You're right. I had installed a new kernel yesterday but didn't boot into it, so I got confused. Sorry for the noise.

My desktop panicked overnight with panic "freeing freed block" on line 828. I have a kernel dump if there's anything you'd like to see:

Edit: meant to add that this is an INVARIANTS kernel at r340969

@markj Can you update this comment with the pre-340914 version you were actually using, if known? As-is, this is a little confusing :-). Thanks!

FWIW, I also hit the panic this revision fixes on a 340866+ (as in, SVN 340866 + local git modifications) non-INVARIANTS kernel and reopened the very similar-looking (but much older) PR 83761 for it. MarkJ pointed me at this review. @dougm_rice.edu Thanks for fixing the bug. I'm running 342026+ now.

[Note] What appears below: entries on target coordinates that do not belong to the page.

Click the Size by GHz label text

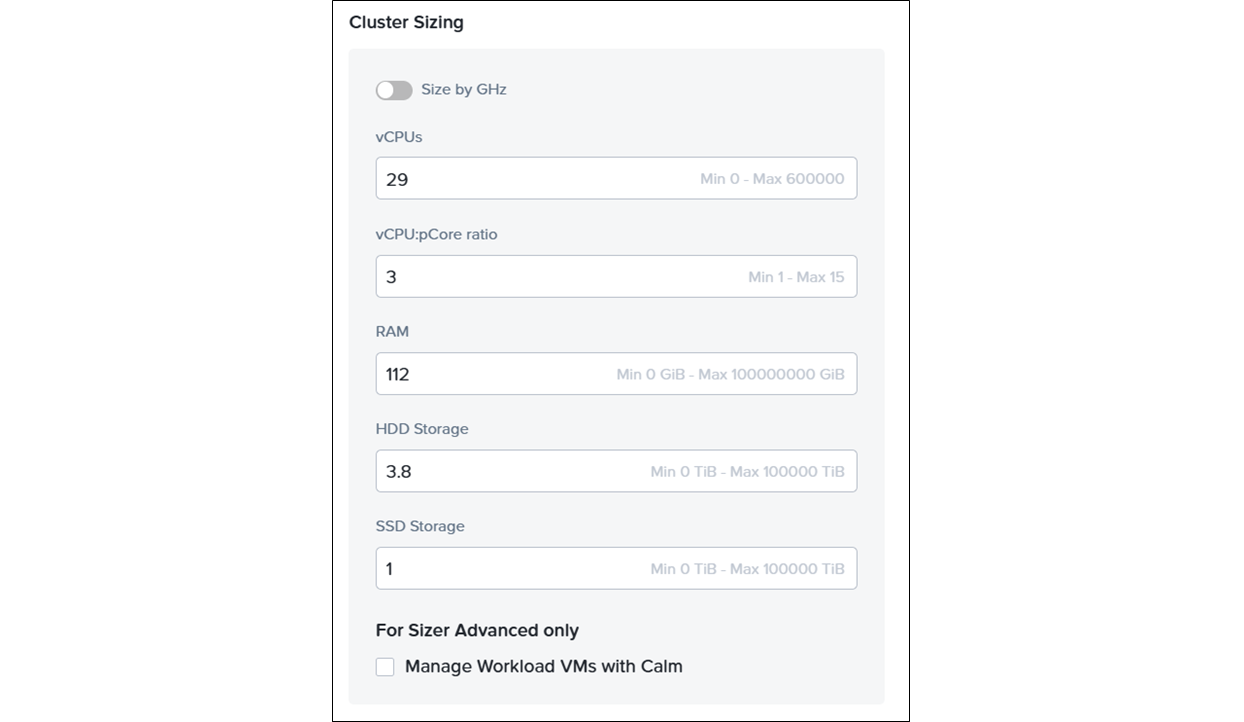point(463,90)
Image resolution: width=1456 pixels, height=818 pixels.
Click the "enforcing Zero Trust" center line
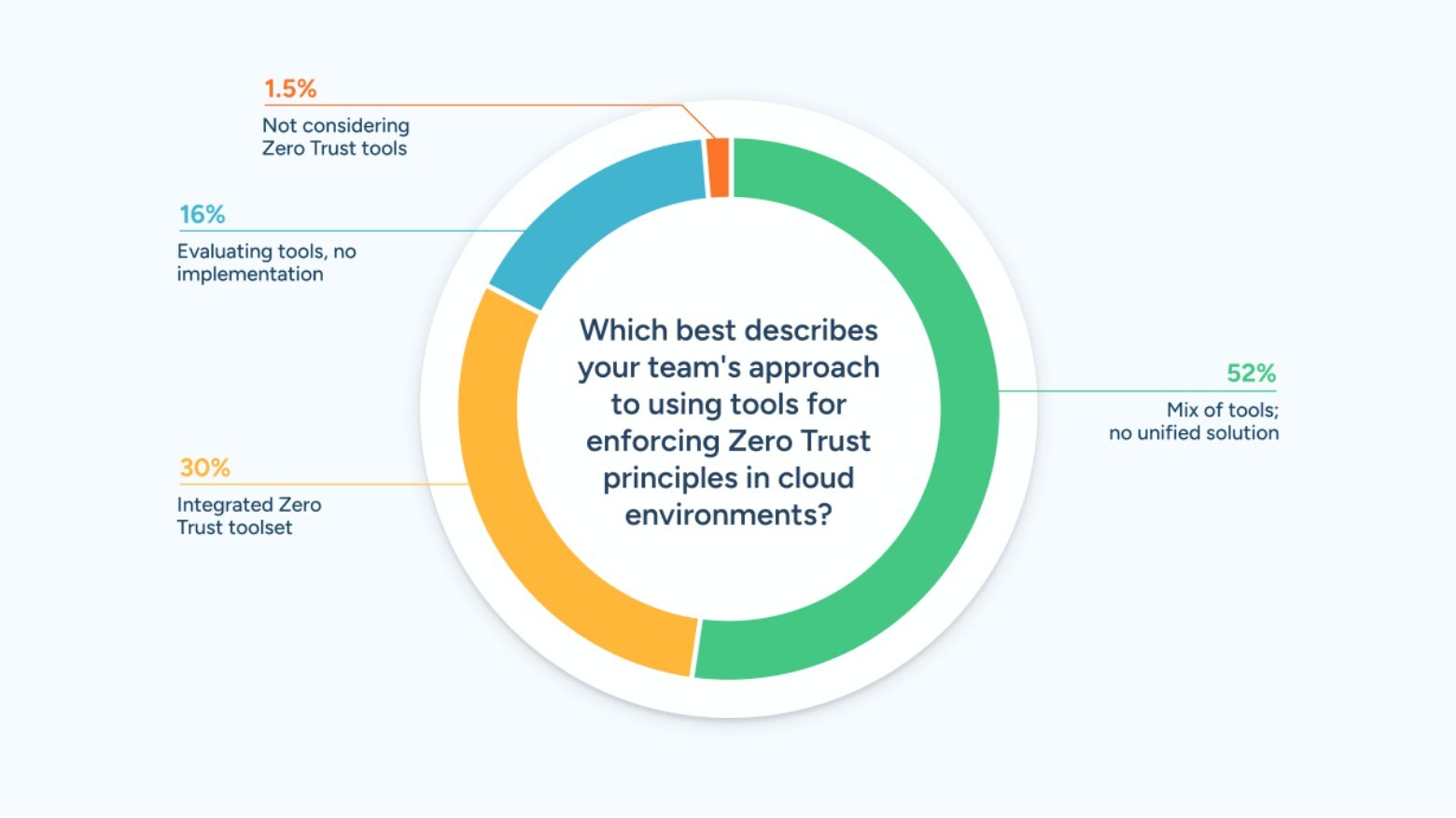pos(728,441)
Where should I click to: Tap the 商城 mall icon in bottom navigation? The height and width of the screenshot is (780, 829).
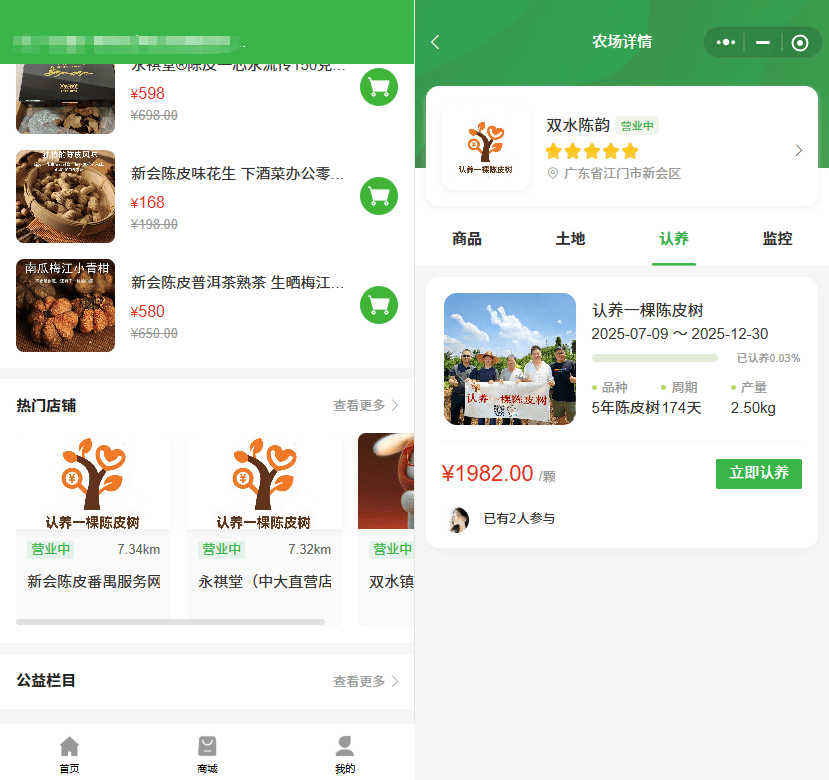[207, 751]
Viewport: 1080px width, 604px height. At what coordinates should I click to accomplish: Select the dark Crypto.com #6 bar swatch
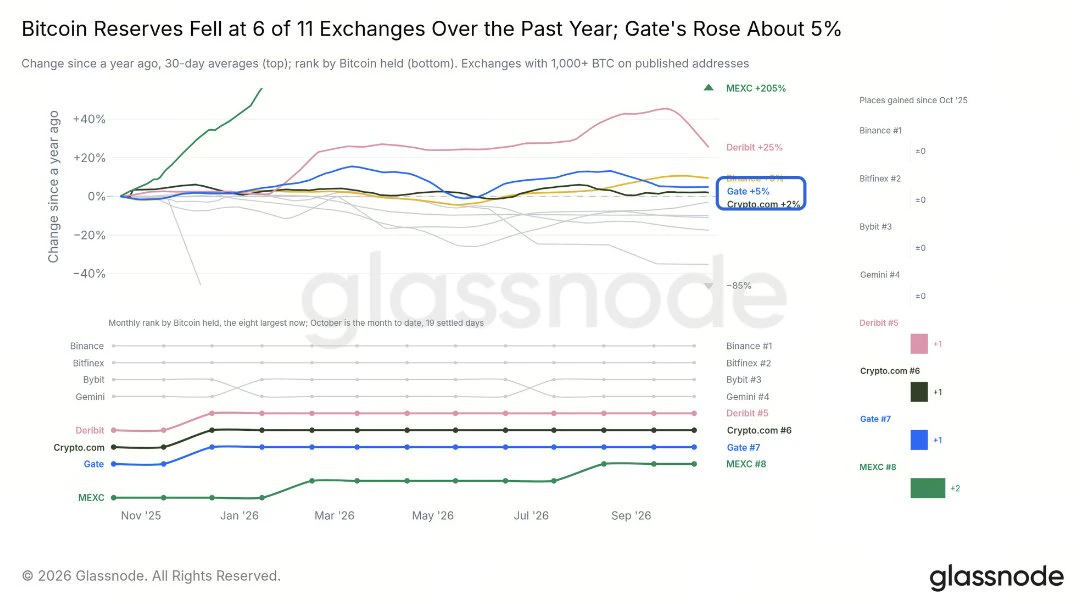pos(919,392)
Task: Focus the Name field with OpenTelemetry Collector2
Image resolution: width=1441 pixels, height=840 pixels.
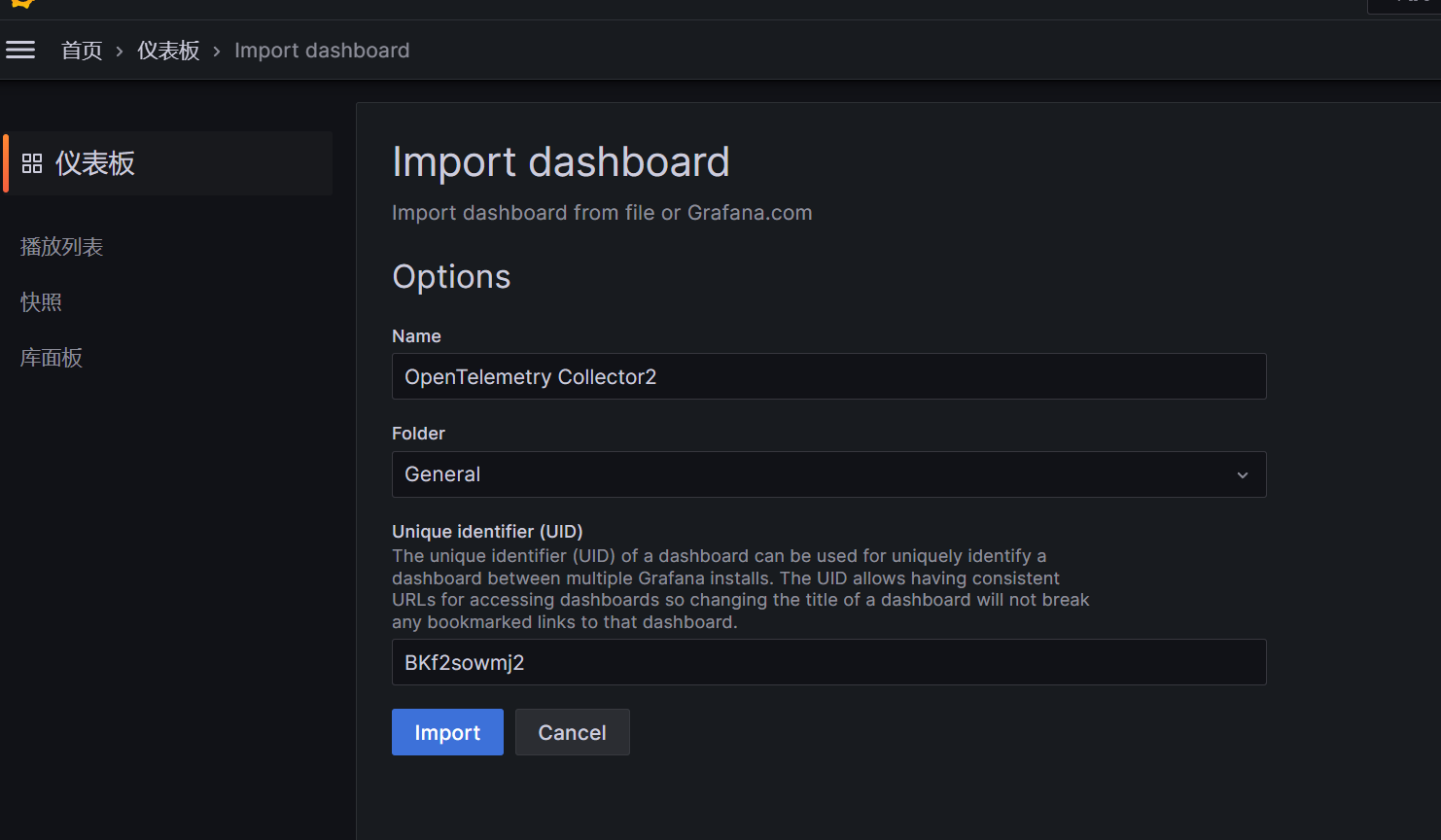Action: (828, 376)
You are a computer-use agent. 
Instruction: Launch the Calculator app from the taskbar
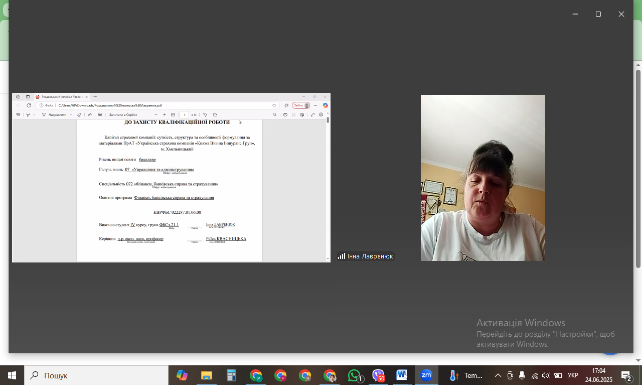231,375
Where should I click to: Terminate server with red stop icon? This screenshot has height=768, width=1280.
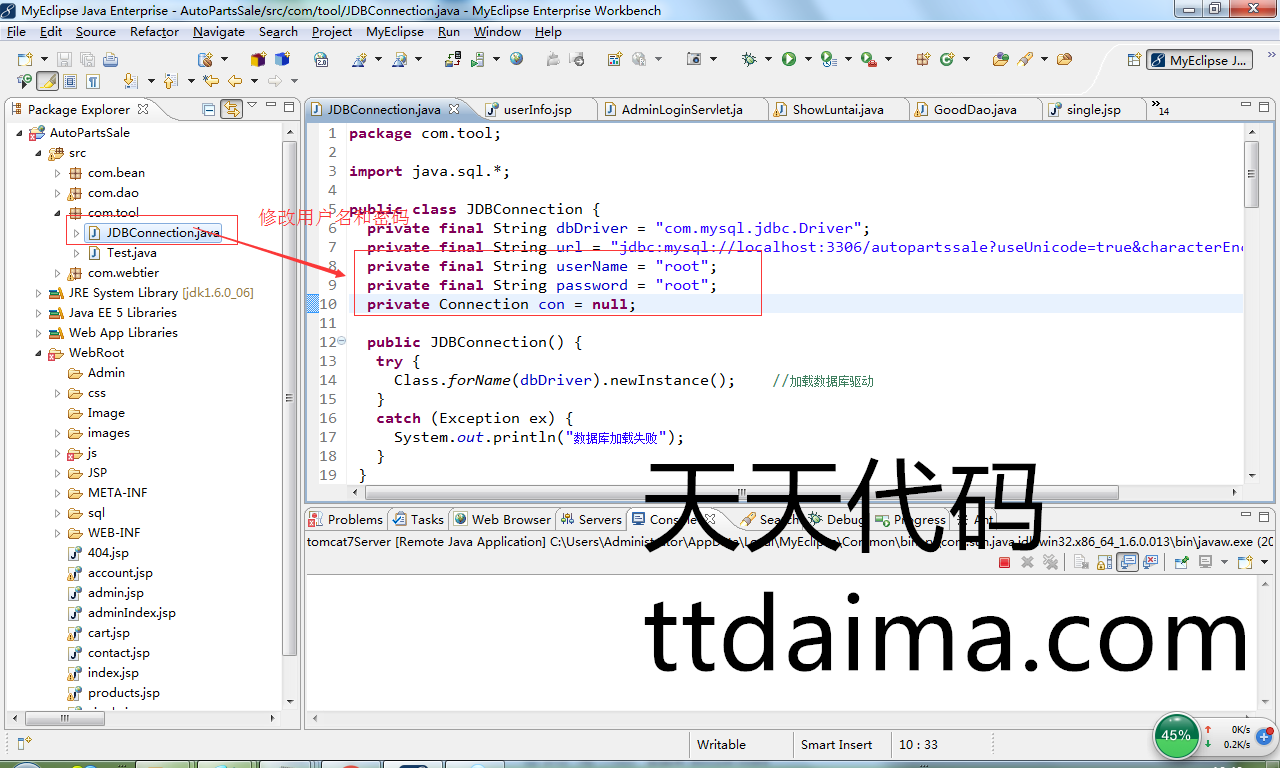(1004, 563)
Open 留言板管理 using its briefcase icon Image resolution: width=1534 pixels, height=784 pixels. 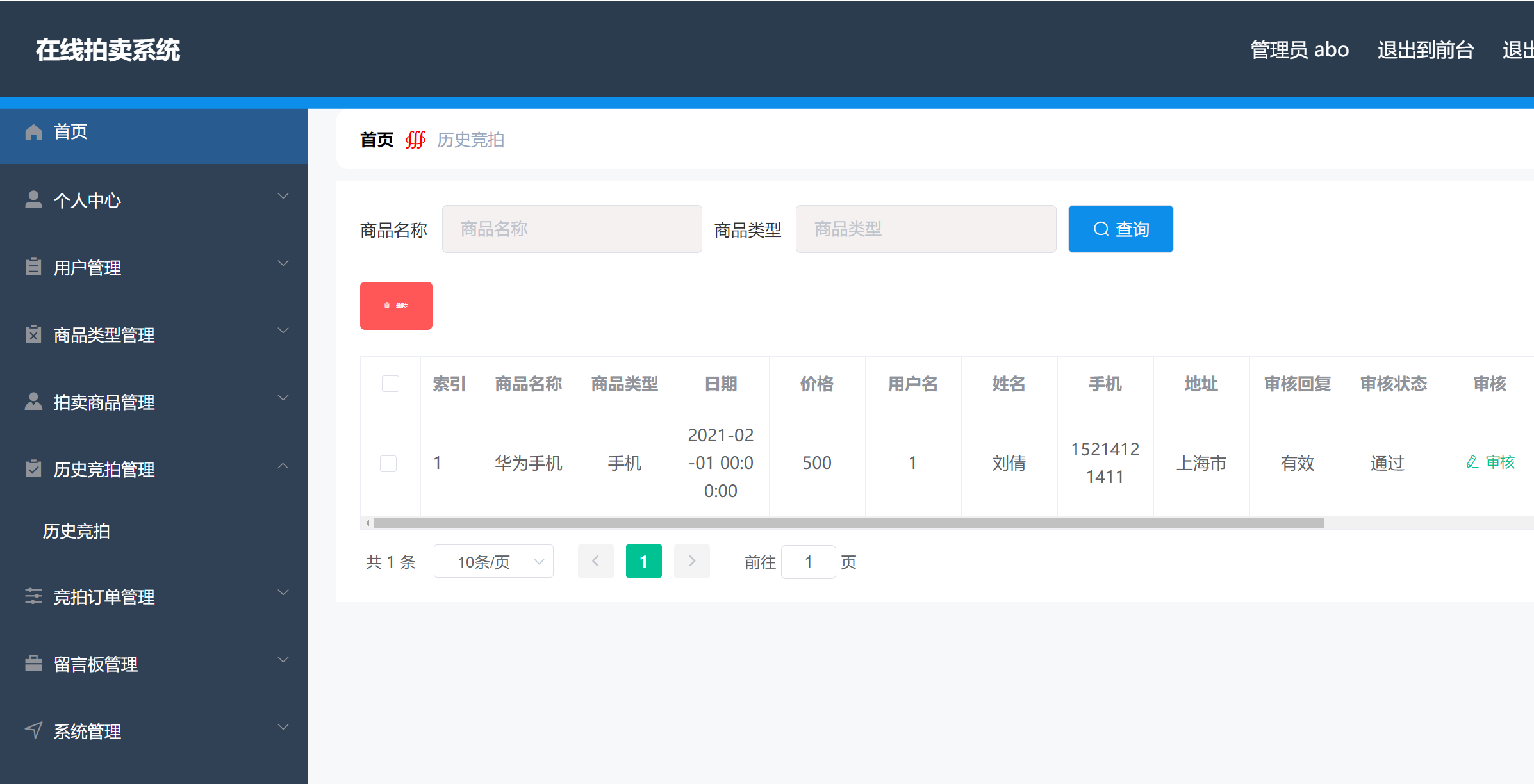pos(33,663)
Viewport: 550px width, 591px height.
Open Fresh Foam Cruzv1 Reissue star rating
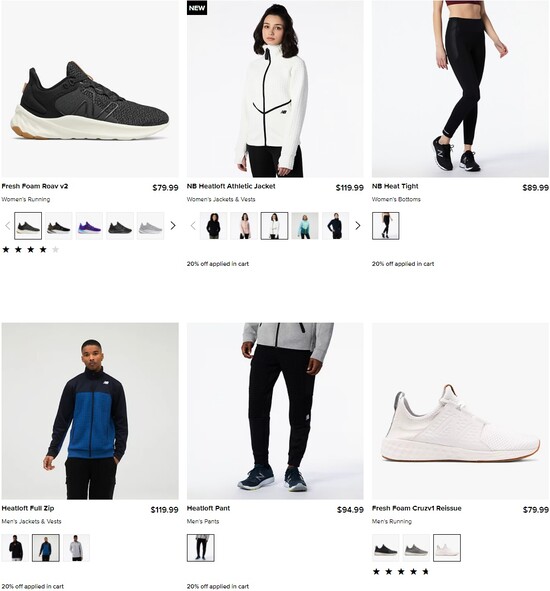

In D18058#395282, @cem wrote:

My desktop panicked overnight with panic "freeing freed block" on line 828. I have a kernel dump if there's anything you'd like to see:

Edit: meant to add that this is an INVARIANTS kernel at r340969

@markj Can you update this comment with the pre-340914 version you were actually using, if known? As-is, this is a little confusing :-). Thanks!

I don't know what the revision was, just that it was before r340914.

In D18058#395282, @cem wrote:

@markj Can you update this comment with the pre-340914 version you were actually using, if known? As-is, this is a little confusing :-). Thanks!

I don't know what the revision was, just that it was before r340914.

If you've got the old one around, the what(1) command on the kernel file should show it. If not, that's ok; I'd still appreciate using markdown syntax to strike out the incorrect text (two tildes on either side of the text).